Most of the respondents knew that cataract was treatable and the natural lens was replaced during cataract surgery. Almost half of the participants considered ageing as its main cause. Many of the study participants were illiterate or educated only up to primary level; still the level of literacy did not seem to have an impact in the disease awareness amongst the subjects, and was high in the study area. This may be due to the extensive media campaigns about cataract conducted; both at the government as well as nonprofit organization level. Most of the study participants had had a previous history of hospital for treatment; and could be another possible reason behind this high awareness. 

The study had been conducted in the proximity (within 30 kilometer) of a tertiary eye care institution. A previous study reported that the health service availability had an impact on health seeking behavior.22 However, direct relation to knowledge level about a disease of community residing in proximity of a health care institution has not been studied.   

Personal belief, cost of cataract surgery, fear of surgical outcome and associated pain and lack of accessibility have been identified as potential barriers for the uptake of cataract surgery by majority of study participants. This is in conformity with previous study by Dhaliwal et al18 who reported that patients opted to undergo cataract surgery only when they were unable to see anything, and this decision was irrespective of their knowledge and awareness level. Cost of cataract surgery and better vision in other eye have been published as the major barriers to uptake of cataract surgery by Rabiu et al.23 This corroborates with our findings regarding cost of surgery, however the better vision of other eye has not been studied by us. 

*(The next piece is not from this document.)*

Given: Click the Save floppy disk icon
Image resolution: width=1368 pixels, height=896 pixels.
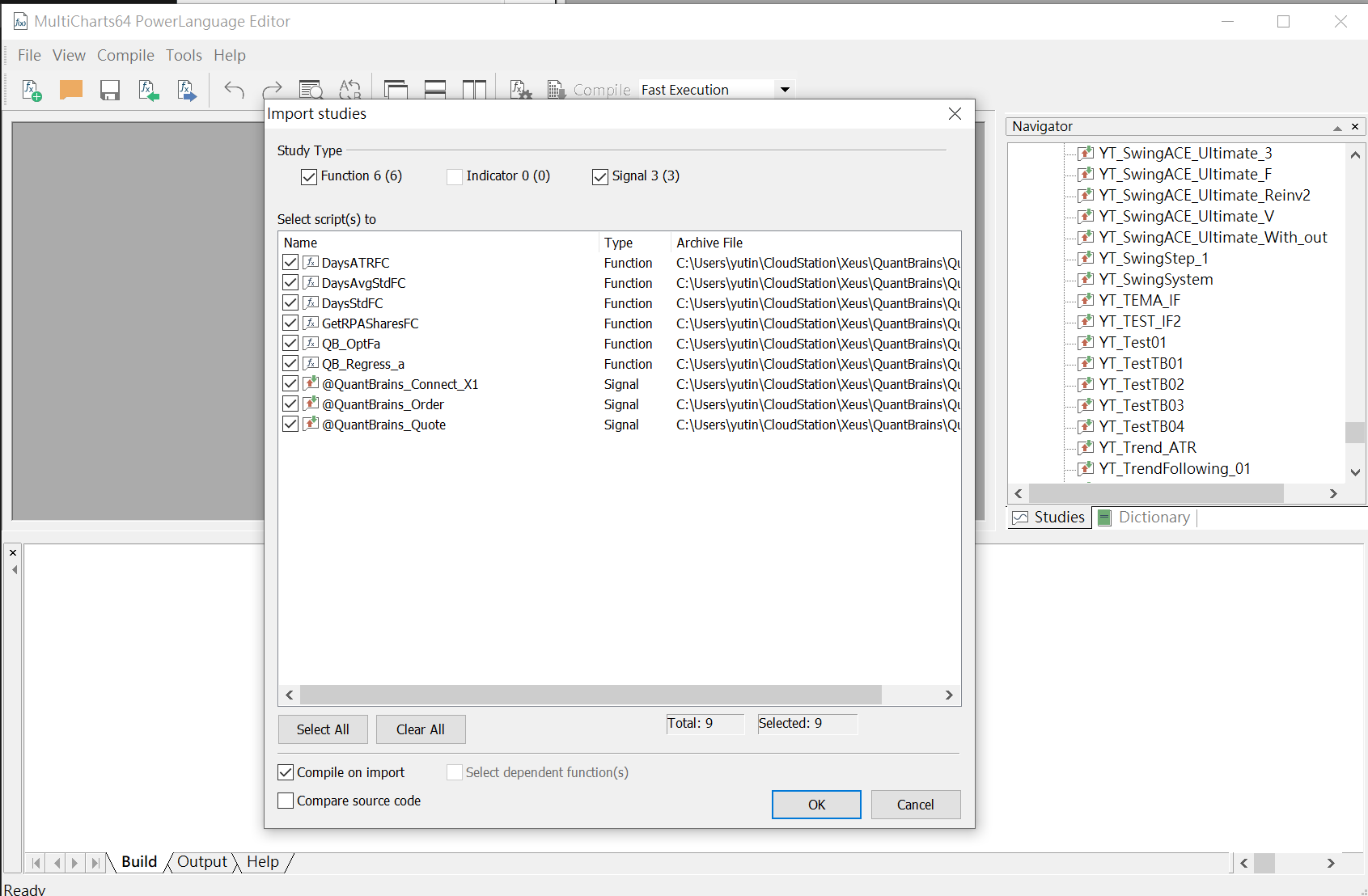Looking at the screenshot, I should 110,90.
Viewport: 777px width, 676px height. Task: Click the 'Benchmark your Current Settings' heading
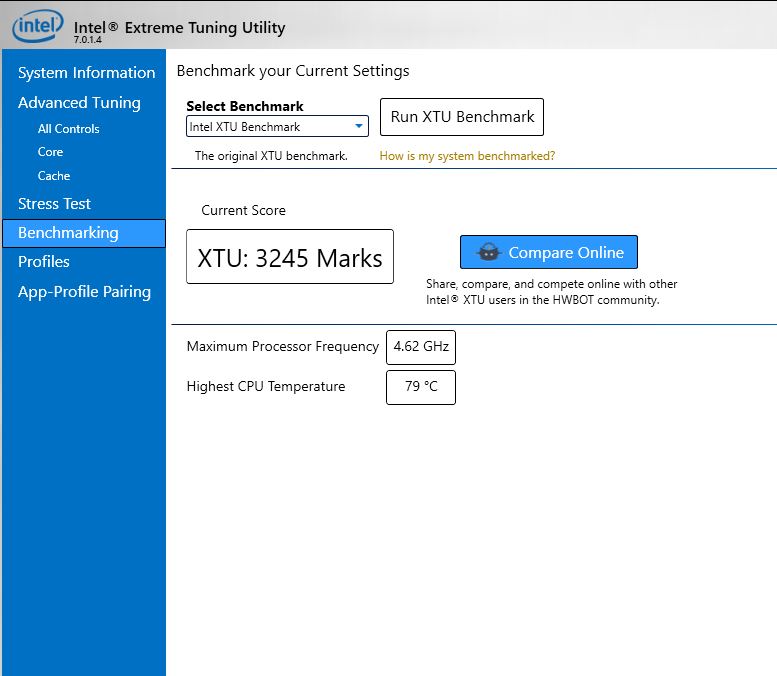click(293, 71)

Snellingen et al from Nepal reported economic, logistical constraints followed by fear of surgery and lack of time as the most frequent reasons for not accepting cataract surgery.24 Fear of surgery (either due to pain during surgery or due to outcome of surgery) has also been reported by Amritanand et al25 and Vaidyanathan et al.26 Fear of operation can be overcome by imparting knowledge about cataract surgery, its complication and outcome at the camp site during community eye screening. Counsellors in the community outreach team play a key role in educating people and providing this information. Other barriers reported are: could manage daily work , too busy, fear of surgery, fear of surgery causing blindness or death, old age, it is God's will, insufficient family income, not knowing another person who had undergone cataract surgery, no one to accompany, distance from hospital and lack of transport.18,25,27

Our study reflects a lesser precedence given to eye care diseases and its education programs, despite a high burden of ocular morbidity. A higher motivation to seek timely treatment, thus preventing blindness has been evident with better ocular health promotion and awareness.28 This study is limited by the fact that it was conducted in the field practice area of the hospital, which could be a confounding factor for higher awareness in the study population. Awareness, accessibility, affordability of cataract surgery and lower demand for visual improvement have been the major factors impeding the uptake of cataract surgeries, especially in developing countries. It is imperative to escalate the eye health education programs to enhance demand generation among the affected people and provide low cost, but high quality, cataract surgery to them, for early restoration of vision.